Natasha Paremski: Unfortunately, I won’t be doing the whole thing. Lame as it may seem, I’ll play only one movement. It’s difficult to decide which one to play, because the 3rd movement is flashy and crazy, but the 2nd movement is the core of the piece, it summarizes the whole piece beautifully. It’s such incredible and human writing—it’s harrowing, like one of those dreams you have where you’re running away desperately. It’s a really painful movement, so frightening to hear. You come face to face with death, it’s so beautiful and poignant.

KF: Most experts see Prokofiev and Shostakovich as the two poles of 20th century Russian music.

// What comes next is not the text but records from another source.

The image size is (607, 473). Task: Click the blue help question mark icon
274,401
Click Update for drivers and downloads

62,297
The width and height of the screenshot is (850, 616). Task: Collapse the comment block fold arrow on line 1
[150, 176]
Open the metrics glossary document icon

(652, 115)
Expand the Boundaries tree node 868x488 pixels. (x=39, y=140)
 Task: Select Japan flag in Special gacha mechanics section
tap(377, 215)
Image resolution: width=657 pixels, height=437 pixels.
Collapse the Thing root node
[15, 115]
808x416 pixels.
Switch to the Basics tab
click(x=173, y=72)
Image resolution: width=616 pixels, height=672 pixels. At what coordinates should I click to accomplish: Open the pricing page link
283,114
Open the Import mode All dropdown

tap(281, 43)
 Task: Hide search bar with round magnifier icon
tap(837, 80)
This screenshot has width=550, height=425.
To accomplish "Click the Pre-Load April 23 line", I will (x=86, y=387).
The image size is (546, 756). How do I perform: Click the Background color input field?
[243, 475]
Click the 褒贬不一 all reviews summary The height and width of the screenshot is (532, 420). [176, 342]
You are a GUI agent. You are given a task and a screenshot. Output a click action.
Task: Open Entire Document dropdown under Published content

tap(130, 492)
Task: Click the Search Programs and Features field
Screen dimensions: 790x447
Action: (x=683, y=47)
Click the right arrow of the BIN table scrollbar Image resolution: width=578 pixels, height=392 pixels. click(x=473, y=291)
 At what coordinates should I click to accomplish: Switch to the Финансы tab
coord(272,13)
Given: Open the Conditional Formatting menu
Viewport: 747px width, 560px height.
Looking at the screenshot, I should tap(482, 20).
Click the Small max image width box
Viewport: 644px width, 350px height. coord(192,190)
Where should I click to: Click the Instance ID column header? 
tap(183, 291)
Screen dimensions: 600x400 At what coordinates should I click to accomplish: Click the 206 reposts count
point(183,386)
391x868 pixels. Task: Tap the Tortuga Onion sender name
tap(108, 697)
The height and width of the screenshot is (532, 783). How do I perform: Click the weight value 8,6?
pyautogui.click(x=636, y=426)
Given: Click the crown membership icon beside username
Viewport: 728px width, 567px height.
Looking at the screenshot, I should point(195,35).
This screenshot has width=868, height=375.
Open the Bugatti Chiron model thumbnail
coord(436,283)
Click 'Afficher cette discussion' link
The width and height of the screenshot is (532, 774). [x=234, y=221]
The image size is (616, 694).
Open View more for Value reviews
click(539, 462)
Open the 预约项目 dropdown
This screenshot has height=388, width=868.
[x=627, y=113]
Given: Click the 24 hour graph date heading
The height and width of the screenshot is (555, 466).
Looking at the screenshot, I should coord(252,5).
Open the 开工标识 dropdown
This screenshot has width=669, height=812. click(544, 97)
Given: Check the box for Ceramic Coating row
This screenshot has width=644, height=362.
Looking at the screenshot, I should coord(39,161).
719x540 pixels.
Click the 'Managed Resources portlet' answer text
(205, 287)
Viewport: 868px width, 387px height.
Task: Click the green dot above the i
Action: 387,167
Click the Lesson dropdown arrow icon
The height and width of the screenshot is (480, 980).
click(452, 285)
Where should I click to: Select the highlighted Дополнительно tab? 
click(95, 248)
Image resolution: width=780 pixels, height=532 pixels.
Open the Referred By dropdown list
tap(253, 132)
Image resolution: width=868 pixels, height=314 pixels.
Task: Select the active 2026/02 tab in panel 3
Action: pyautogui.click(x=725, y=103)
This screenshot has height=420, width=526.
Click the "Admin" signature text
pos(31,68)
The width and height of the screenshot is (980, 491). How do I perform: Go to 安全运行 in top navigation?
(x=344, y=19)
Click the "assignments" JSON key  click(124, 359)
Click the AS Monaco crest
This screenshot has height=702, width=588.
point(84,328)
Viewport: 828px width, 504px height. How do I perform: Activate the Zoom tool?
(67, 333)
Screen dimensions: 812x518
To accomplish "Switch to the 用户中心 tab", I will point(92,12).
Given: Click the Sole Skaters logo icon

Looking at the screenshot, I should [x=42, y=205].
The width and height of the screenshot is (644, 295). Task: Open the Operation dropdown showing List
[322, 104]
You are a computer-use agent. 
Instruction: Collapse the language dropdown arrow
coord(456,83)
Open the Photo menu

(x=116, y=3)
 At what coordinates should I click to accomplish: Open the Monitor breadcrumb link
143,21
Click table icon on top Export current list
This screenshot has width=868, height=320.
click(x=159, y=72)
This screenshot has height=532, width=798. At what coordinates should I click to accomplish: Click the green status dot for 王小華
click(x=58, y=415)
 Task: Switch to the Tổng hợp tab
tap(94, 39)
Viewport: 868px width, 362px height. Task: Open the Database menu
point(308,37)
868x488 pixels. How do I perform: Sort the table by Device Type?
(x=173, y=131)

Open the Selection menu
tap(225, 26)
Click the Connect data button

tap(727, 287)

How do you see them?
NP: For me, I hesitate to view Shostakovich as an example of ‘Russian’ music. A lot of people do that with him, he is seen as such a martyr. He was oppressed, blah blah blah—they were all oppressed. Prokofiev for me sums up the Russian spirit more than Shostakovich, whose music is a reflection of what was going on—as opposed to Prokofiev. Music is at the core of the tragedies of that time, with people being taken away during the night, and Prokofiev’s music is almost a diary of that time as opposed to reacting to it. With Prokofiev, we see what’s happening—this is the truth. It’s a raw chronicle of the time.

KF: Talk about the new work by Fred Hersch you’ll be premiering.
NP: At the heart of the recital is the New York premiere of Fred Hersch’s Variations on a Theme of Tchaikovsky, which he wrote for me. It actually took him a long time to write because his health was deteriorating: it was very scary, when he started approaching the work, his health took a turn for the worse and he fell into a coma. It’s a miracle he’s still alive, but thanks to fate he woke up and now he’s performing a full jazz concert career, which is another miracle. He plays better now than he did before. He’s a rather prolific jazz pianist and I look up to him, so for me it was a no-brainer to commission this piece from him. He decided to write variations based on a Tchaikovsky theme because we both have Russian heritage which connects us, along with Tchaikovsky’s music. It’s a really cool set of variations that has a traditional classical flavor, a strong Bach influence, a tango, ragtime, and explores a lot of different characters. In his playing and composing, he has a vast color palette, and he explores that in his variations.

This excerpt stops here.